There is one thing worse than the frequencies of the Metro at rush hour, the very polluted air we breathe when we travel inside

It is highly likely that the 4.8 million passengers use the London Underground on a daily basis do not know where they are going. The Financial Times has just published an investigation into the air quality in the London Underground cars and the conclusions are quite alarming: in some areas of the network the pollution levels were up to 10 times higher than the levels recommended by the WHO .

This is in addition to a recent scientific study that has concluded that the air in the London Underground cars is up to 18 times worse than the air on the surface. One would think that, after all, London is the oldest underground in the world and it is logical that it has more problems than the others.

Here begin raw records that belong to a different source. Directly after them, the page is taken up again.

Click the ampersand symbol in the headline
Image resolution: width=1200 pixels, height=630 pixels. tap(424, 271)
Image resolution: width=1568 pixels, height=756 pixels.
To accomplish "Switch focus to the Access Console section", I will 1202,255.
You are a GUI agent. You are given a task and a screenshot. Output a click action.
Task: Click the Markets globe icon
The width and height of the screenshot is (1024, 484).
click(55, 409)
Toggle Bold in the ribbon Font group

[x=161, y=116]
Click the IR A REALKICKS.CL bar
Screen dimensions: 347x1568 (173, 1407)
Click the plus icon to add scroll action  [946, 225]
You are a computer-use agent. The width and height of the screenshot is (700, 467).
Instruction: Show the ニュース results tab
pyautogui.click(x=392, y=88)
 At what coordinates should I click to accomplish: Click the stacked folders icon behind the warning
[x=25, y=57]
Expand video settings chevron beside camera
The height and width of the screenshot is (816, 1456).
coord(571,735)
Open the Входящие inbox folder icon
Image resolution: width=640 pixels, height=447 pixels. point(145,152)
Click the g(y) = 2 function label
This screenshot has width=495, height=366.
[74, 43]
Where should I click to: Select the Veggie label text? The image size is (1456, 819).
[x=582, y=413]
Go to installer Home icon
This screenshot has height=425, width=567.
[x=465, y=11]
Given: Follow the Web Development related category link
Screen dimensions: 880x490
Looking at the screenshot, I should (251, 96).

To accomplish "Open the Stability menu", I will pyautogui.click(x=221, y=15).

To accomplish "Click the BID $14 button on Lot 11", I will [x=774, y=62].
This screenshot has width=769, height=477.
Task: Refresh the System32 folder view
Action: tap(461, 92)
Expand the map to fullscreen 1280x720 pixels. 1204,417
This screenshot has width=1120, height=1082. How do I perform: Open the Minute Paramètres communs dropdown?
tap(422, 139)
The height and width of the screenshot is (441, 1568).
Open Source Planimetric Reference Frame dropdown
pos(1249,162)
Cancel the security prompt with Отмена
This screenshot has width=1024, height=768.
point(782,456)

But, far from that, the British capital is not alone. Air quality is a problem in every major city on the planet. Also underground.

The metro in Spain

Emiliano Cicero

A few months ago, chemists Carlos Pérez Olozaga and Jose Antonio Meoqui analyzed the air quality indices of the Madrid Metro. According to the researchers, the preliminary data showed increases of up to five times in the air pollution of lines 1 and 10 of the capital (with respect to the exterior).

Another IDAEA team from the Higher Council for Scientific Research coordinated by Teresa Moreno analyzed the air quality of Barcelona's urban transport and found that pollution on the metro is greater than on buses, the street or the tram. However, the same authors insisted that, in general, "the air in the metro has higher levels of air pollution than trams or walking on the street, but it is slightly lower than on buses." This is something that is repeated in many cities around the world such as Hong Kong, Mexico City, Istanbul or Santiago de Chile.

If you look, they are macrocities and that already gives us some clues. Olozaga and Meoqui had previously studied the Bilbao and San Sebastián subways without finding divergences between the exterior and interior of the network. Age, depth, and size seem to be key features in understanding why undergrounds are so polluted.

A long list of things to do

Nenad Radojcic

It cannot be said to be a surprise. In 2012, and while studying the Barcelona Metro, the CSIC already warned that "the air in the metro network contains polluting elements from the outside environment, in addition to others resulting from the abrasion of the train wheels in contact with the rails, cleaning or maintenance work. "

This required careful study of the problem and action. Measures that, in general, have not been taken because the financial crisis slowed down large investments (+). However, now that mobility is a key issue again, it seems a good time to bring this issue to the center of the debate.